# Paris ASA Winners Pictures



## tazhunter0 (Jun 21, 2006)

If I missed somebody Sorry. I think I got everyone.

Chris


----------



## tazhunter0 (Jun 21, 2006)

more


----------



## tazhunter0 (Jun 21, 2006)

more..


----------



## tazhunter0 (Jun 21, 2006)

more ....


----------



## BoCoMo (Sep 28, 2008)

Congrats to Steve Story for a close 2nd place finish in hunter class.


----------



## huntindoc (Feb 8, 2006)

BoCoMo said:


> Congrats to Steve Story for a close 2nd place finish in hunter class.


Steve shot a group behind my group and finished witha 14 on the last target.

Didn't see J. T. Colvin who won Jr. Eagle yesterday!

Here's a few pics I took on the Hunter course.

Scott Mason (finished 5th)









Scott Burton (first day leader, finished 11th)

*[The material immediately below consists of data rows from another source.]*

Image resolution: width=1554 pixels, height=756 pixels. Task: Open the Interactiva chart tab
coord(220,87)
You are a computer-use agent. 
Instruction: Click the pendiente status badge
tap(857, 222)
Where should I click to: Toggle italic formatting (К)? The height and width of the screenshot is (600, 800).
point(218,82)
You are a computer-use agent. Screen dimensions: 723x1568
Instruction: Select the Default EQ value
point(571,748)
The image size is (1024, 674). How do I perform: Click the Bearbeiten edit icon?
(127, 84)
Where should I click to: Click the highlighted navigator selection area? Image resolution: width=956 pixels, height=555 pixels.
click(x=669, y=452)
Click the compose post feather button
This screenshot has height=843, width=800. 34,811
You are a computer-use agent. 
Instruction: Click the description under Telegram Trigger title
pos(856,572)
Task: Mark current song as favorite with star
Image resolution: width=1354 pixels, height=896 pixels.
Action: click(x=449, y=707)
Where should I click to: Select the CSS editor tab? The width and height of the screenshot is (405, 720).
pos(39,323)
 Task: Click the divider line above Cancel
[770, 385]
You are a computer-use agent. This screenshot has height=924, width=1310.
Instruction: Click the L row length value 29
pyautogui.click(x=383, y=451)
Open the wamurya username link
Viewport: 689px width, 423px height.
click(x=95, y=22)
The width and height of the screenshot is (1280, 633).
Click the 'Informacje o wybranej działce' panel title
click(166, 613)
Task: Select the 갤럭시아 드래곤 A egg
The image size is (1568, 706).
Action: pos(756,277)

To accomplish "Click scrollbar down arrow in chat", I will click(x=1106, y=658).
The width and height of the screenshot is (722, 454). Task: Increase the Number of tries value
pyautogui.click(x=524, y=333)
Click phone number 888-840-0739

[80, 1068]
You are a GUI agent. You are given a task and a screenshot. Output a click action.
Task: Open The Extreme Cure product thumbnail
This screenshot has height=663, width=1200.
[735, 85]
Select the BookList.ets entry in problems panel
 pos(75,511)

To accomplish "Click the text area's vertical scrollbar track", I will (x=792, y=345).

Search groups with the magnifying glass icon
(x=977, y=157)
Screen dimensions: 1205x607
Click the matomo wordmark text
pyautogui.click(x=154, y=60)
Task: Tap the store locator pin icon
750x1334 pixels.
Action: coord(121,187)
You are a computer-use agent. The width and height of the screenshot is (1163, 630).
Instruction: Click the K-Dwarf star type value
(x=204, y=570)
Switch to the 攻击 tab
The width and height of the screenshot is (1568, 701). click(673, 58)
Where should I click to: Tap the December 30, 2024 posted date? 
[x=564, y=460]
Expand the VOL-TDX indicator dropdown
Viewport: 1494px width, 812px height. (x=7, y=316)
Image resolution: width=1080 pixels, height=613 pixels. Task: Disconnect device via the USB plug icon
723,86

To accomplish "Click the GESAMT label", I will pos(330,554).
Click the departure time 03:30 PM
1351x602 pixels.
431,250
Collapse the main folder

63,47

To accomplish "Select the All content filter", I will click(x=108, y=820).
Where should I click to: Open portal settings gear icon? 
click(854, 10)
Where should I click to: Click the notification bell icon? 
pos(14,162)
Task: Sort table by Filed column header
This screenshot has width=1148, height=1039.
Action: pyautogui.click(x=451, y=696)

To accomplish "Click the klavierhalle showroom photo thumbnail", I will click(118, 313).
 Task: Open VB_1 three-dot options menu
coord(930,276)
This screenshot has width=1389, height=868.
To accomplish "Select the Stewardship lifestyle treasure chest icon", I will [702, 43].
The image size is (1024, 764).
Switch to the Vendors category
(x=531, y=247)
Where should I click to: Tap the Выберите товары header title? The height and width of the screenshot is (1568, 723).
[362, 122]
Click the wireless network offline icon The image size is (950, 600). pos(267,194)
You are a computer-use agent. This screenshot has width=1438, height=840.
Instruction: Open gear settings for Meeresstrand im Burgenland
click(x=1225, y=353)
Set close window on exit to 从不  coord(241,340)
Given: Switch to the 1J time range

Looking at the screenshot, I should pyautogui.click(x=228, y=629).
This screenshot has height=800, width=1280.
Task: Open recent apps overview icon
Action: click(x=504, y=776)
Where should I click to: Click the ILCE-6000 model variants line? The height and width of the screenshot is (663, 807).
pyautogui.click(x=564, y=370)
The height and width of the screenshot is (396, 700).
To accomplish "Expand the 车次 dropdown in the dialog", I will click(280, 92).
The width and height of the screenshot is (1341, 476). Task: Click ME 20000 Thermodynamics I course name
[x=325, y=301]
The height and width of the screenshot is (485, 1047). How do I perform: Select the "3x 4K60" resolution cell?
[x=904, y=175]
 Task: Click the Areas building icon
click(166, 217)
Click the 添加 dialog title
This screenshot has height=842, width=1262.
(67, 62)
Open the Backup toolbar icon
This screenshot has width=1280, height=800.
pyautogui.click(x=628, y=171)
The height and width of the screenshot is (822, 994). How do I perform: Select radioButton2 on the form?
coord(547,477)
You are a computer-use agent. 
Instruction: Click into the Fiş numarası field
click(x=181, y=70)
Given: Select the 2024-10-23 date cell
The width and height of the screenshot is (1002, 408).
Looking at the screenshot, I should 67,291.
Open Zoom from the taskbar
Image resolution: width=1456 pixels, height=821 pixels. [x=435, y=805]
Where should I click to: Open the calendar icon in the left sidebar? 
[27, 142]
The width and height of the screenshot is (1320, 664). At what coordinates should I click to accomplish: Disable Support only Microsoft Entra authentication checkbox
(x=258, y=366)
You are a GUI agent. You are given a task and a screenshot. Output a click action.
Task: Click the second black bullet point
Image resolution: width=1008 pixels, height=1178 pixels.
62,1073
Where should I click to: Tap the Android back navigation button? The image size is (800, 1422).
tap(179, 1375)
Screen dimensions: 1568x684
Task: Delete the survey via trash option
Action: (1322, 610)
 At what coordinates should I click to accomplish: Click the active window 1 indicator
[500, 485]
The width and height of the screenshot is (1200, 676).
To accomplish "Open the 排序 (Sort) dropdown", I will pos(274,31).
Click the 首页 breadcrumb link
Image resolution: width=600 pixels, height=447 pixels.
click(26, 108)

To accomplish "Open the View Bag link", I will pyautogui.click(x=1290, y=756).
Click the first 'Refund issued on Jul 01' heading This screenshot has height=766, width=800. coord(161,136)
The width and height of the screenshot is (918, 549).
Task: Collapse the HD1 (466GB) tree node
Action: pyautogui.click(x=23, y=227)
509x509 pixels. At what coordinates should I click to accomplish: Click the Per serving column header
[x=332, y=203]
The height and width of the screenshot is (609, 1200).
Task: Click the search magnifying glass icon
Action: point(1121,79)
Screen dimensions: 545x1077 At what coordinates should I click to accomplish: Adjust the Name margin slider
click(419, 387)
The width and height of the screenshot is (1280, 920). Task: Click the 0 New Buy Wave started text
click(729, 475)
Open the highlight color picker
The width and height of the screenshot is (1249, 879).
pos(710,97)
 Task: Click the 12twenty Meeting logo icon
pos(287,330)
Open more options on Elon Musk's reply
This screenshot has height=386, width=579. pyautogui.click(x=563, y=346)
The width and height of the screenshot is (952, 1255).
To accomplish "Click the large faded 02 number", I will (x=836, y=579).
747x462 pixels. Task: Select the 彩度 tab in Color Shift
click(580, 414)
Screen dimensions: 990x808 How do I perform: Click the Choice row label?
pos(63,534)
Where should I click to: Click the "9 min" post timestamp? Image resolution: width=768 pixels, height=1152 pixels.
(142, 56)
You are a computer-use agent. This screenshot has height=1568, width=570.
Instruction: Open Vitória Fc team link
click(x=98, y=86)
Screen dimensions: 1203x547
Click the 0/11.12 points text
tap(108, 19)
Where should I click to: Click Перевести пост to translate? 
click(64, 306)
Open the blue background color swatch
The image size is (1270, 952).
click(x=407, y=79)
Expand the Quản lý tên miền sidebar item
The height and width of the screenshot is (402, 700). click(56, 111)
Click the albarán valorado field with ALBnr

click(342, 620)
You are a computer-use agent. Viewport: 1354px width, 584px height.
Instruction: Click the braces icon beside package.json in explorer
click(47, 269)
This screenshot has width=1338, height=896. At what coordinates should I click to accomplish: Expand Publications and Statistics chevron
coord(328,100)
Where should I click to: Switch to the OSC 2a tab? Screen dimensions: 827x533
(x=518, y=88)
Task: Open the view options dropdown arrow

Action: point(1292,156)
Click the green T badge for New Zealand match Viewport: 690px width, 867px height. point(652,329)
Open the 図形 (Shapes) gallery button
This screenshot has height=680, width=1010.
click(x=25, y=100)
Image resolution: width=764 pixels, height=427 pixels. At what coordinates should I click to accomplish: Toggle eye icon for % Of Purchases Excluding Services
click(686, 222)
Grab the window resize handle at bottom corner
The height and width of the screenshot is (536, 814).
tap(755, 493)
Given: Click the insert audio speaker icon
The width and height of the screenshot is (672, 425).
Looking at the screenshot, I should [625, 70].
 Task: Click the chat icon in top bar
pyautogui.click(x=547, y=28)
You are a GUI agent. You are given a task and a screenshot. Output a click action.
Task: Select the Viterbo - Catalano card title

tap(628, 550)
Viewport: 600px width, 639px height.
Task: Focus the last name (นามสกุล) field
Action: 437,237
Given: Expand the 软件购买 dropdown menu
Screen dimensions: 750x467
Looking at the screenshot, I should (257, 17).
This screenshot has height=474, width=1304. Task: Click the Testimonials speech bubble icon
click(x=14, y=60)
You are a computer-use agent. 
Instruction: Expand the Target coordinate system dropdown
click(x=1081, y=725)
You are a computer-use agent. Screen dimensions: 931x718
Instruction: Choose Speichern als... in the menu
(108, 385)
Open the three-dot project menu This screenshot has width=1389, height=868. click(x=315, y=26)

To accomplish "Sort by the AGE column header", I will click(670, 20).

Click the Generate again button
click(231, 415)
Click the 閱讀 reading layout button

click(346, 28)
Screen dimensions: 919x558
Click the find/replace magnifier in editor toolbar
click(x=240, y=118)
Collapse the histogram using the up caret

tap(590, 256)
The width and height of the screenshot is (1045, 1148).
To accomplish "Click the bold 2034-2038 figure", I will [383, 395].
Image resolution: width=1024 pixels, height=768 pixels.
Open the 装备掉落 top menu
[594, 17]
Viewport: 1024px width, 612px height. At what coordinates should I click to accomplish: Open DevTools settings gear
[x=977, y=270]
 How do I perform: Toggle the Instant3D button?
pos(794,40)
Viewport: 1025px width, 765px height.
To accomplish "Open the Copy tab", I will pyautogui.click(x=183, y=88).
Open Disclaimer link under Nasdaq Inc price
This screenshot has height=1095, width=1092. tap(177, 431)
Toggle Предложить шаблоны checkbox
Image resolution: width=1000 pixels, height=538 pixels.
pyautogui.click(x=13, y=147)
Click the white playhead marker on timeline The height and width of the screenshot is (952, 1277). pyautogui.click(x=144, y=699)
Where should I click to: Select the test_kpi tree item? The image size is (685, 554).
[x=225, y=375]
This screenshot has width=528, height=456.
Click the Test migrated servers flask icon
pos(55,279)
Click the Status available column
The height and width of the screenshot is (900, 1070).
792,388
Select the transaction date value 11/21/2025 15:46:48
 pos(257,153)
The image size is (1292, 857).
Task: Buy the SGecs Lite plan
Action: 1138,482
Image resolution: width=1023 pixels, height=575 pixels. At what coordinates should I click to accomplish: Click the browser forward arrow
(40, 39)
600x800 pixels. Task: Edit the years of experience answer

Our Group on a 35 yard Ram









Another good group with three 12's


----------



## Kadob62 (May 1, 2009)

Congrats to the winners,

Hope you all had you're mud boots with ya


----------



## conquest (Mar 3, 2003)

Congrats to BK III archery staff shooter Jeff Chesney (carbonman8) for winning the Hunter class.


----------



## ABTABB (Apr 4, 2007)

Congratulations to all the winners, especially...:wink:

Mallory Wilson 1st Youth Girls
Earl Fouraker 1st Open A
Matt Varnes 1st Open B


----------



## 5ringking (May 25, 2005)

*pics.*

Really good pics. Pretty cool to see the range pics. :wink:


----------



## Coug09 (Feb 4, 2007)

Big congratulations to Cody Thompson for absolutely tearing up the Semi-Pro course. He had a great weekend, that's for sure!


----------



## asa_low12 (Mar 15, 2008)

That's camoman30 up there in the black mathews shirt that won open c, and the sims short side high score.


----------



## rjharcher (Feb 1, 2008)

I thought I heard that Tim Gillingham won the Pro division. Was these photos of everyone but the pro division?


----------



## storyteller_usa (Mar 22, 2003)

Thanks,, Missed the buckle by number of 12's. Jeff had 1 more.. I had to shoot a 14 on my last target to tie him..
Great shoot..



BoCoMo said:


> Congrats to Steve Story for a close 2nd place finish in hunter class.


----------



## tazhunter0 (Jun 21, 2006)

rjharcher said:


> I thought I heard that Tim Gillingham won the Pro division. Was these photos of everyone but the pro division?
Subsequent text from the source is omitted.